If you have to pull your Rubik's Cube out of your garage with the help of some rope and a palette, there's probably a good chance it's the world's largest. That, at least, is what the British puzzle designer Tony Fisher is counting on. He's been tinkering with versions of the toy since 1980, and now he's hoping his latest creation lands him a spot in Guinness World Records, which he calls "the only book I've ever enjoyed reading."
One of his latest YouTube videos shows him pulling a beastly 5'1" version of the Hungarian puzzle onto his perennially soaked English lawn, where it looks like something the Statue of Liberty might pick up if she ever dropped her torch. At 220 pounds, its volume is 20,000 times larger than that of a standard Rubik's Cube. Indeed, the stickers alone weigh almost 29 pounds together. Watching Fisher, it's clear he has almost as hard a time moving it as solving it.
Fisher thought about making the cube even larger before building it a couple of weeks ago, but a few factors held him back. For one, he wanted to be able to get the thing through the doors in his house (which must be really wide); for another, the stickers for the sides only came in 17.7-inch wide rolls.
"I also wanted the cube to be usable by one person, like the original," he says in the video, "so it couldn't be too heavy or too big."
By his own account, his chief contender for the crown is the 26-foot-tall "Groovik's Cube" at the Liberty Science Center in New Jersey, which marks the centerpiece of the museum's Beyond Rubik's Cube exhibit. It's even operational at that size, although Fisher points out that visitors can only control it remotely and that it lacks the stickers and body of a traditional Rubik's Cube.

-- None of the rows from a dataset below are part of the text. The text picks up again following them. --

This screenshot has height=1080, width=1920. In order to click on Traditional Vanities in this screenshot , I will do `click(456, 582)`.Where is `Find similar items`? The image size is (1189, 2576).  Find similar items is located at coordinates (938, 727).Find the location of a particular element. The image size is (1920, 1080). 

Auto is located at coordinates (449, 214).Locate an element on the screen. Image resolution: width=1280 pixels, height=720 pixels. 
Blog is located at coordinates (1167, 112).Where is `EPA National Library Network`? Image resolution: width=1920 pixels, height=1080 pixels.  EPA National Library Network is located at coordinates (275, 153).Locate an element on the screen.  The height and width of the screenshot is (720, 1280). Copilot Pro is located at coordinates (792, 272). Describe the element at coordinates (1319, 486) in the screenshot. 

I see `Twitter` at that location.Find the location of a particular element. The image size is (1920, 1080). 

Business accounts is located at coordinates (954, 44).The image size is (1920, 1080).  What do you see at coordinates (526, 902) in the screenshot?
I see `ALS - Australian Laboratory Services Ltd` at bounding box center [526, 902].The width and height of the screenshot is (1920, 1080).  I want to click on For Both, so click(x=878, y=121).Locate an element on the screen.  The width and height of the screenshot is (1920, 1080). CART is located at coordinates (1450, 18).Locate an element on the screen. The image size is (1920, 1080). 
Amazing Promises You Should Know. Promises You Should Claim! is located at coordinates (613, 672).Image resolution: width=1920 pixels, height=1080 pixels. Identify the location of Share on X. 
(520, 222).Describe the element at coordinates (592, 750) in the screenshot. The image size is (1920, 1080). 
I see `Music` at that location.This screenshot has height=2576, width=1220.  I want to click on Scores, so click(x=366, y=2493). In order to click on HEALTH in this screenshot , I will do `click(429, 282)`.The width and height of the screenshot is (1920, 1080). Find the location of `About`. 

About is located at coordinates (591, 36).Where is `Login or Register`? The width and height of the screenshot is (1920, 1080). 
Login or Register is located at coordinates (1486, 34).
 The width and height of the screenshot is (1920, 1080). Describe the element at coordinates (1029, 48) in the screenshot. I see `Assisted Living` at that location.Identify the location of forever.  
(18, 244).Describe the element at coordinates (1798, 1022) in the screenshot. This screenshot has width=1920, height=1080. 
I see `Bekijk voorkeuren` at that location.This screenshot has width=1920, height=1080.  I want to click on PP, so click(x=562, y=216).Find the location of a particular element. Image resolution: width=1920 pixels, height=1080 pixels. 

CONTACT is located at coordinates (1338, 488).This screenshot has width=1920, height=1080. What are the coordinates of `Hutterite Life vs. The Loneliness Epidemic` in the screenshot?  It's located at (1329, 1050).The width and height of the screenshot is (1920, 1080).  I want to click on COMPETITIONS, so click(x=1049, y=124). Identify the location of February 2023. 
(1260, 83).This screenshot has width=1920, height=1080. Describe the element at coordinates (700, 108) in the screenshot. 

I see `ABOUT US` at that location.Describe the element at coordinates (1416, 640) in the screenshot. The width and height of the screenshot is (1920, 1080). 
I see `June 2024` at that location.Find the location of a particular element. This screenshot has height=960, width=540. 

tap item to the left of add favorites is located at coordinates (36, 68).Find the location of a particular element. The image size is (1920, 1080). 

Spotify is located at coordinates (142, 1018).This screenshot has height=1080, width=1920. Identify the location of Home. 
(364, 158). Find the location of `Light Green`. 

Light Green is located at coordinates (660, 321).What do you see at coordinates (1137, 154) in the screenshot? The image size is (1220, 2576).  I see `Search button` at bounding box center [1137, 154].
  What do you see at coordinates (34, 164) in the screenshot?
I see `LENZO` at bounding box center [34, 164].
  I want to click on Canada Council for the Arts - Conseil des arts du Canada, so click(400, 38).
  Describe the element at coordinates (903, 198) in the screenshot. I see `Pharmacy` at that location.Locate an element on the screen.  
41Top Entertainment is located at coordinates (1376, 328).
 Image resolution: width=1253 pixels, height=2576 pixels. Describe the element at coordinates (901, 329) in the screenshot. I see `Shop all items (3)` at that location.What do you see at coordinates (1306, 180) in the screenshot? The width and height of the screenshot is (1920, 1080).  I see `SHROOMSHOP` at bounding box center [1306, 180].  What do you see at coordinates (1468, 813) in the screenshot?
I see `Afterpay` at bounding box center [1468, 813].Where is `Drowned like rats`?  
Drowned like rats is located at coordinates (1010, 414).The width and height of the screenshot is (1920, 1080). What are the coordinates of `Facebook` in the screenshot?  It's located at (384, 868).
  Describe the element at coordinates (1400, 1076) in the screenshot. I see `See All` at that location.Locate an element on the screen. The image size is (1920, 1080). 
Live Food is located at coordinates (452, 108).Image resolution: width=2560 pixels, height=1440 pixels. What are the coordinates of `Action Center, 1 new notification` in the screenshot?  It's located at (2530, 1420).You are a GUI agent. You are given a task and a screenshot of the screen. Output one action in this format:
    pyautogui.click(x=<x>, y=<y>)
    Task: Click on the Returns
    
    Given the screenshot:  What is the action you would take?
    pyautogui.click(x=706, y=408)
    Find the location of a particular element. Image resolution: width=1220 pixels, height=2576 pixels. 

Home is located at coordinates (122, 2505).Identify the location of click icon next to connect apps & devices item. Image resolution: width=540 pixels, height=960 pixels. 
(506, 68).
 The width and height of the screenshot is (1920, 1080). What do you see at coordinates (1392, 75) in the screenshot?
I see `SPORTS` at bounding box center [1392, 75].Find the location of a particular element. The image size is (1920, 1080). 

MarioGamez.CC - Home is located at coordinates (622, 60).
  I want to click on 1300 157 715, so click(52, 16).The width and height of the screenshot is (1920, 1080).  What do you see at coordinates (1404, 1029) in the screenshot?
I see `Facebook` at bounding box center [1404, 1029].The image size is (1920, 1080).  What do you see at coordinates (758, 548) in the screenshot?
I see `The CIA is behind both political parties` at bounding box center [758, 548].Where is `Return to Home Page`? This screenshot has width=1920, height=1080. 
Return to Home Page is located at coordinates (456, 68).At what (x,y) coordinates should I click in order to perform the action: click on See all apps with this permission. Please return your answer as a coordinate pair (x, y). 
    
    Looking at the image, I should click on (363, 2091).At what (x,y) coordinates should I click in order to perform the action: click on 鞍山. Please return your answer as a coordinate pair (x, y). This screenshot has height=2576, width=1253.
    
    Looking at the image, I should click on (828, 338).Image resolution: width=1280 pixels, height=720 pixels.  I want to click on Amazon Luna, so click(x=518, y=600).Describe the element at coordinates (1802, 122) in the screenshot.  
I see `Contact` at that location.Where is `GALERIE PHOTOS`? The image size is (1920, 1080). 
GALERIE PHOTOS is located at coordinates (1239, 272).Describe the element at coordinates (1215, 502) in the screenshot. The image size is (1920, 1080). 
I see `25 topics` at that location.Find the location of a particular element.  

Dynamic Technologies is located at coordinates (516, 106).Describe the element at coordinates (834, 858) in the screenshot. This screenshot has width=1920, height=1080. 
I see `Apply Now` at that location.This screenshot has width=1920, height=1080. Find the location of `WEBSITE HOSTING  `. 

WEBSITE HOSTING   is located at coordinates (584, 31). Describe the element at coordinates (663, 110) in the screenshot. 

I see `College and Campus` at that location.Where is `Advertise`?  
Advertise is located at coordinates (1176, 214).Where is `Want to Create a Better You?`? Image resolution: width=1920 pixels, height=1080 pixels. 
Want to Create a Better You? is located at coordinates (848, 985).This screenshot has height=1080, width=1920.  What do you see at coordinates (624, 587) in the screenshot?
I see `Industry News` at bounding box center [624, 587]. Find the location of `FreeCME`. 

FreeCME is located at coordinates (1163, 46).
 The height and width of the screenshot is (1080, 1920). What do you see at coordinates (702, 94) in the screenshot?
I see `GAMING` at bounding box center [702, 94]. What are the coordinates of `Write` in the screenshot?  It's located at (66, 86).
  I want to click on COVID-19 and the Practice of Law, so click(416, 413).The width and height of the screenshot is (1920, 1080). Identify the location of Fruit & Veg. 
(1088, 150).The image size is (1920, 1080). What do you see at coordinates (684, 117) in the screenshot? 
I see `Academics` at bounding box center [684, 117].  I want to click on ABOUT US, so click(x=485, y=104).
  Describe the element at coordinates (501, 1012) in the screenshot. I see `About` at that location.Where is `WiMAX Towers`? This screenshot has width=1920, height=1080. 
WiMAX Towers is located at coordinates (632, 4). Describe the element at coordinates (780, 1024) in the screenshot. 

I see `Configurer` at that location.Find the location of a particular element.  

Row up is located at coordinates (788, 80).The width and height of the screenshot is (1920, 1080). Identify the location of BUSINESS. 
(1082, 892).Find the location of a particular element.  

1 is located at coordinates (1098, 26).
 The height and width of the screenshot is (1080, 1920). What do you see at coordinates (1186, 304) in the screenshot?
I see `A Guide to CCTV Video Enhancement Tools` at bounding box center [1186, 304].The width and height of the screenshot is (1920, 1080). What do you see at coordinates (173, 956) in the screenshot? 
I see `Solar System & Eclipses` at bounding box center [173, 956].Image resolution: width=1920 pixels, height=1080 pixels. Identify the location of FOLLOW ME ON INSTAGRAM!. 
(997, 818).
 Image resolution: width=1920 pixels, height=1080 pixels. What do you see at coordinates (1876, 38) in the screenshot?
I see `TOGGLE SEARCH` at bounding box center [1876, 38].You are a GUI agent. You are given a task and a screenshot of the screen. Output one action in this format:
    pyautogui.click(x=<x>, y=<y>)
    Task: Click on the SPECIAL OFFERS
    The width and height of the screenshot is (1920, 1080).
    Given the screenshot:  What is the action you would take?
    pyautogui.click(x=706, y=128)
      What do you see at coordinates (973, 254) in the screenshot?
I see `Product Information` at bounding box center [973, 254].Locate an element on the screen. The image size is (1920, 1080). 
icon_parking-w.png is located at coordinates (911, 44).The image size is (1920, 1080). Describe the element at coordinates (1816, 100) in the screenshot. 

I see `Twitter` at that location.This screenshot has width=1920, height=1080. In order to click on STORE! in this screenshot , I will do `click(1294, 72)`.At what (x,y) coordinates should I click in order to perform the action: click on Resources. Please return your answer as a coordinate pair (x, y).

"It's more of a skeletal structure," he says.
Fisher acknowledges the rumors of Daniel Urlings' 3.52-meter (11.5 foot)-wide cardboard cube from a few years back, but he's been unable to find any evidence to support them and Guinness reportedly doesn't list the corresponding records. (Urlings did, however, build some matchstick cubes.) The other existing contenders are decidedly smaller. There's Tomas Lindén's 3.2-foot-wide cube in Finland, he says, and there's Abe Wickham's three-foot wide cube. As for Fisher himself, the last huge Rubik's Cube he made measured just under a foot.
Should Fisher win the world record, it technically wouldn't be his first. He already made what he believes is the world's largest Pyraminx puzzle in 2013, and he followed up with a giant Tetraminx puzzle not long after. To date, he's crafted around 100 such puzzles including many of his own design, such as his Golden Cube.
Alas, Fisher says his giant Rubik's Cube broke shortly after he made his video. After he fixes it, he claims he'll show his viewers how it was made, but he's not ready to reveal that secret just yet.